* **Instructions to follow**
An identical copy of the records below is the expected result.

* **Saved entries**
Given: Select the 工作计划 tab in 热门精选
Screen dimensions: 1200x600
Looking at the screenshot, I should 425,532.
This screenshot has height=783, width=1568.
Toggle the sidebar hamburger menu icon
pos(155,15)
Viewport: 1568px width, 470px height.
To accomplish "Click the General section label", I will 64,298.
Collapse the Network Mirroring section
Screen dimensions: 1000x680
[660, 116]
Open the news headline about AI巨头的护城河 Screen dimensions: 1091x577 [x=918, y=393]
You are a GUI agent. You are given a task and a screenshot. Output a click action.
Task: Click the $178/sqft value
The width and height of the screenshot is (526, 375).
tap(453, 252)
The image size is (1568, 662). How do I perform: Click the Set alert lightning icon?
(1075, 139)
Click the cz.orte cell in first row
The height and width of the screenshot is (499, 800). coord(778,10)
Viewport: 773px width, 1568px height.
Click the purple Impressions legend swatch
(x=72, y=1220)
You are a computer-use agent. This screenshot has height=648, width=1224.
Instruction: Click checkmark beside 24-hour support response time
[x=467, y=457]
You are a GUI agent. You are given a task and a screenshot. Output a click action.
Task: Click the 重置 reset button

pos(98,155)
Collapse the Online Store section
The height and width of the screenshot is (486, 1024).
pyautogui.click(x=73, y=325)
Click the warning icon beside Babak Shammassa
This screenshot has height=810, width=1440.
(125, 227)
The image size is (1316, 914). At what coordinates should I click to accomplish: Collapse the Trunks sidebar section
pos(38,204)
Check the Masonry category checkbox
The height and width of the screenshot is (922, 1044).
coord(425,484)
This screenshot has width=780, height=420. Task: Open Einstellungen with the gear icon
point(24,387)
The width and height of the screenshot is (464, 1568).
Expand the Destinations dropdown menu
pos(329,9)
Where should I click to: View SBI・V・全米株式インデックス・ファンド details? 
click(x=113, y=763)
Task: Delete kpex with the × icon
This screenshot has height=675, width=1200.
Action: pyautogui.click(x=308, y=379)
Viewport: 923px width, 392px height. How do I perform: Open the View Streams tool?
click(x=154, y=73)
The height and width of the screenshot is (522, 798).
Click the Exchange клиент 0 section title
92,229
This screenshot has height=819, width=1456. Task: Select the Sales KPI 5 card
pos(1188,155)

* **Response to this task**
Given: Select the 工作计划 tab in 热门精选
Screen dimensions: 1200x600
Looking at the screenshot, I should 425,532.
This screenshot has height=783, width=1568.
Toggle the sidebar hamburger menu icon
pos(155,15)
Viewport: 1568px width, 470px height.
To accomplish "Click the General section label", I will 64,298.
Collapse the Network Mirroring section
Screen dimensions: 1000x680
[660, 116]
Open the news headline about AI巨头的护城河 Screen dimensions: 1091x577 [x=918, y=393]
You are a GUI agent. You are given a task and a screenshot. Output a click action.
Task: Click the $178/sqft value
The width and height of the screenshot is (526, 375).
tap(453, 252)
The image size is (1568, 662). How do I perform: Click the Set alert lightning icon?
(1075, 139)
Click the cz.orte cell in first row
The height and width of the screenshot is (499, 800). coord(778,10)
Viewport: 773px width, 1568px height.
Click the purple Impressions legend swatch
(x=72, y=1220)
You are a computer-use agent. This screenshot has height=648, width=1224.
Instruction: Click checkmark beside 24-hour support response time
[x=467, y=457]
You are a GUI agent. You are given a task and a screenshot. Output a click action.
Task: Click the 重置 reset button

pos(98,155)
Collapse the Online Store section
The height and width of the screenshot is (486, 1024).
pyautogui.click(x=73, y=325)
Click the warning icon beside Babak Shammassa
This screenshot has height=810, width=1440.
(125, 227)
The image size is (1316, 914). At what coordinates should I click to accomplish: Collapse the Trunks sidebar section
pos(38,204)
Check the Masonry category checkbox
The height and width of the screenshot is (922, 1044).
coord(425,484)
This screenshot has width=780, height=420. Task: Open Einstellungen with the gear icon
point(24,387)
The width and height of the screenshot is (464, 1568).
Expand the Destinations dropdown menu
pos(329,9)
Where should I click to: View SBI・V・全米株式インデックス・ファンド details? 
click(x=113, y=763)
Task: Delete kpex with the × icon
This screenshot has height=675, width=1200.
Action: pyautogui.click(x=308, y=379)
Viewport: 923px width, 392px height. How do I perform: Open the View Streams tool?
click(x=154, y=73)
The height and width of the screenshot is (522, 798).
Click the Exchange клиент 0 section title
92,229
This screenshot has height=819, width=1456. Task: Select the Sales KPI 5 card
pos(1188,155)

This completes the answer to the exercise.